Specifically, trying to create a new context for the map functionality to be able to Ref, where the $.item key matches the type of each element of the inputted Array Expr is where I'm stuck. Obviously this is all beyond where the TS type system is really intended to go, but I have this intuition that it should be possible – I would love any help in finding out if that is, in fact, the case.

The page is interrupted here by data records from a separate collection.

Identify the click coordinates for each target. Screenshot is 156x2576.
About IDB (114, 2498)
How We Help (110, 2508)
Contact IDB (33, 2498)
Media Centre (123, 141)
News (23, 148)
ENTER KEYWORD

EDIT For those who want to play around with this, here is a full playground example

Tobias S.
  • 21,159
  • 4
  • 27
  • 45
wvandaal
  • 4,265
  • 2
  • 16
  • 27
  • Do you think you could try to pare this down to a [mre] that displays your issue but has fewer moving parts? I don't know if people are likely to dig all the way through this as it's currently written. – jcalz Nov 19 '22 at 20:59
  • Without something more tractable it looks like you are passing `C` down as-is in places where it should be transformed into something that drills down and keeps track of where you are in the tree. [See playground link](//tsplay.dev/wOA0rm). See how I refactored to give the chunks of your things names, so that the quickinfo actually gives you relatively modest unions of named types instead of a dramatic explosion of names. I reached the place where you've got `Expr` and expecting `"$.item.fiz"` to match, and of course it doesn't since `Context` knows nothing about `$.item`. – jcalz Nov 19 '22 at 21:25
  • But as for how to *fix* it, well, I'm not inclined to wade farther into this. It's just too complex. If you pare it down to a toy example with the relevant issue, with an attempt to do the drilling down that's missing here, maybe I could take another look? Or maybe someone else will come along. Anyway if you do [edit] and want to ping me about it, mention @jcalz in a comment. Good luck! – jcalz Nov 19 '22 at 21:28
  • 1
    I feel like it's a lot easier if instead of a type it was a function i.e. `lisp(...)`. – kelsny Nov 28 '22 at 15:03
  • Is there a specific reason why you're using tuples containing the operation at the first position instead of records? – WolverinDEV Nov 28 '22 at 18:16
  • @WolverinDEV mainly just that they're more similar to Lisp S-Expressions. I've actually also tried Record types, but they behave in much the same way. – wvandaal Nov 28 '22 at 18:23
  • Okey I just asked since I'm playing around with record types as they're more readable for me. – WolverinDEV Nov 28 '22 at 18:33
  • Credit to @caTS for the inspiration to solve this problem using functions – wvandaal Nov 28 '22 at 20:55
  • I'm still waiting for someone to hopefully do this without functions. I also feel like this is possible but is just out of arm's reach. Bounty will go to your self-answer if no one else answers. – kelsny Dec 01 '22 at 20:32

1 Answers1

0

Answering this question and providing more context in the hopes that this helps people who have also been struggling with this type of issue. I will try to also address the critiques raised by @jcalz in the comments section of the original question.

First, some context

I'm currently working on a rules engine for automating the execution of tasks in an event-driven AWS cloud backend. The goal is for a user to be able to specify an abstract definition of what they would like to be done in response to a certain event taking place, storing that definition in a database, and then executing a concrete action when an instance of the event(s) in question take place.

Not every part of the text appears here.